The highlight of the week for me was waiting in line with other people for almost 4 hours to go up on the stage and view the completed Kalachakra sand mandala.  I chatted with the people around me, an Indian family from New York, mother and daughter dressed in stunning saris, and a Chinese family who spoke very little English. We joked about the security guards at the Verizon Center seeming to know even less than we did about the organizational arrangements. In fact, one security guard asked us what the line was for! As we approached the stage, voices got lower, people were focused and quiet, and the energy on the stage was like being in a sacred space.  There was something ritualistic about it, we were walking in the Dalai Lama’s footsteps, sharing some part of his journey.

At the beginning, I was very immersed in my own world. As the week went on and I got familiar with how to get in and out of the stadium, and used to the large amount of people around me, I also opened up to what the Dalai Lama was saying, the subtext behind his words. I felt a steady call to be present and shift awareness from myself as an isolated being to myself as a participant with all these other people, all with their own worlds and their own lives, not a negation of my presence but somehow a true extension of it.

On the last day, I walked through the stream of many people, and felt a part of all the lives rushing by.  I felt like I could be who I am and know where I am going without feeling overwhelmed or lost, but immersed and intrigued by the silk saris, the red and yellow robes, the accents, the flipflops, the languages, the real people with all their complaining and kindness, and mistrust and sweetness.
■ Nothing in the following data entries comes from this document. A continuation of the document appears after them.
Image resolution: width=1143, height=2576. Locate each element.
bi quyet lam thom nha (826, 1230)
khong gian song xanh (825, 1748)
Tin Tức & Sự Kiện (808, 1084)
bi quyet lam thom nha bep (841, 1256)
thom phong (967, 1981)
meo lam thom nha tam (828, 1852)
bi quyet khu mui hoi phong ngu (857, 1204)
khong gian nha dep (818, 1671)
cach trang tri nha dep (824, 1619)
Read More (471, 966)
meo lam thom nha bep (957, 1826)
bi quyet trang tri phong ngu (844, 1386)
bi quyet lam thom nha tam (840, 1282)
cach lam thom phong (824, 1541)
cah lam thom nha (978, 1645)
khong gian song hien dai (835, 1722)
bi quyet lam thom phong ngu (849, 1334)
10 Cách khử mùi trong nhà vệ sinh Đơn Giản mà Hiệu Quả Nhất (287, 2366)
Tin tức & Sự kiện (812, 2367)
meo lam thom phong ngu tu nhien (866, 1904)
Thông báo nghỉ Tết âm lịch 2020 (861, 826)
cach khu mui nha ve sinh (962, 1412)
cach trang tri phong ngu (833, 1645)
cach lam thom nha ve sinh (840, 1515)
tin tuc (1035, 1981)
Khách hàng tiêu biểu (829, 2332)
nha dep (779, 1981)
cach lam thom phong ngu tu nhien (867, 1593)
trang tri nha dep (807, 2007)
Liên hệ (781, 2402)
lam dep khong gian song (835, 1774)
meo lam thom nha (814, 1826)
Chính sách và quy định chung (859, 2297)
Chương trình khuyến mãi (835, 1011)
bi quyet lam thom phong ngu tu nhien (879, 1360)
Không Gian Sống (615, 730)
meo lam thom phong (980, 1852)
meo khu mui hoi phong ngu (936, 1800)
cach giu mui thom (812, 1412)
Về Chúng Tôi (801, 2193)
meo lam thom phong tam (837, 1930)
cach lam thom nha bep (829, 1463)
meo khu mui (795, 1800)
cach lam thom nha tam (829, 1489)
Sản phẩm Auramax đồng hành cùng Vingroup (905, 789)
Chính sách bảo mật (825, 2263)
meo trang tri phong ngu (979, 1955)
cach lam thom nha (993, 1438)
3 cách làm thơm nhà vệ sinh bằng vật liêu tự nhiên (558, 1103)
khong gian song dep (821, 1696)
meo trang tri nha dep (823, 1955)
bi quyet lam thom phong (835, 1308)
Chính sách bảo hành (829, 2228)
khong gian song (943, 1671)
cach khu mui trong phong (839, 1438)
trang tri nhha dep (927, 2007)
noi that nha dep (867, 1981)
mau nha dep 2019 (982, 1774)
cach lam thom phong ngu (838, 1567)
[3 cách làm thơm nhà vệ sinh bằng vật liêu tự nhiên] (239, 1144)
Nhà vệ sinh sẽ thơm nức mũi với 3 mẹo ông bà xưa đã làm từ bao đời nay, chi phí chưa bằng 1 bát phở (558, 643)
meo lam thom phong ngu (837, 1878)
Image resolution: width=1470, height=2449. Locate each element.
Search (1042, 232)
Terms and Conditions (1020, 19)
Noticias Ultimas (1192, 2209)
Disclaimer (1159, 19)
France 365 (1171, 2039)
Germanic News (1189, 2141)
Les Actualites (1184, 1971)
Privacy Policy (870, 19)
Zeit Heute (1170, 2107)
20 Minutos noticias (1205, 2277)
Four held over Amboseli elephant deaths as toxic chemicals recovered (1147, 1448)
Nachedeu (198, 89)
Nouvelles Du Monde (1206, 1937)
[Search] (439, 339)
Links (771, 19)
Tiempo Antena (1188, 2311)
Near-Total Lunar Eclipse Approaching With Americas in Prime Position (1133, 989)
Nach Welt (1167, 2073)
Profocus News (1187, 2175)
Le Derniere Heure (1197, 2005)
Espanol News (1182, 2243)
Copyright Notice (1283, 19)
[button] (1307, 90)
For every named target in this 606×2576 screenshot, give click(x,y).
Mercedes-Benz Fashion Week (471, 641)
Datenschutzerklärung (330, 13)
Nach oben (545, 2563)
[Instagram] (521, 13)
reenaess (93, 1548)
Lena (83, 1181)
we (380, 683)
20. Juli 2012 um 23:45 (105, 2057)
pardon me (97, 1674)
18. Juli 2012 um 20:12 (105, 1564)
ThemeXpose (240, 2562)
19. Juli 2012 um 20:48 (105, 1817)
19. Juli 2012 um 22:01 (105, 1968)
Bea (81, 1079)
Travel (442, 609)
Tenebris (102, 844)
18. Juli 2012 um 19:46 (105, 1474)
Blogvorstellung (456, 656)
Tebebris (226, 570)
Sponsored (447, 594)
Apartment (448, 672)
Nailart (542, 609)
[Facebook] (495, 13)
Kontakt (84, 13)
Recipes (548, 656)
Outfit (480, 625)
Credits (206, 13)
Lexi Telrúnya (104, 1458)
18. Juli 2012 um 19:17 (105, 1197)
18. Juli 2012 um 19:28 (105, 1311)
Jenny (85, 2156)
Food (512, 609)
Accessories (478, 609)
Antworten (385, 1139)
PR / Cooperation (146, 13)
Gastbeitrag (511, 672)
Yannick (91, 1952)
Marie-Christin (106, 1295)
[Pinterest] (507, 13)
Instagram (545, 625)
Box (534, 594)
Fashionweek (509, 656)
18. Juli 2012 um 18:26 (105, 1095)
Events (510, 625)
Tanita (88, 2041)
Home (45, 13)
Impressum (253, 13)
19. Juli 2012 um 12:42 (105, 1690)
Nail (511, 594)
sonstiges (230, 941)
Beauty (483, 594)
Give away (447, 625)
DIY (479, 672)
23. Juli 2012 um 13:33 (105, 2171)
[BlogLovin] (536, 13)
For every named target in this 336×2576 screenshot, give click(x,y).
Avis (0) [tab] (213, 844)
I felt a new sense of being a vital part of humanity, of having an important and beautiful role that may be small but is significant. I am a participant among thousands, a spiritual beginner, and yet I am unique in what I have to offer. As we all are, it’s a matter of having the faith and confidence to offer it both for our own good and the good of all beings.  My interpretation of Infinite Altruism!

I felt welcomed into the human family by the Dalai Lama, and I am honored and grateful to take my place.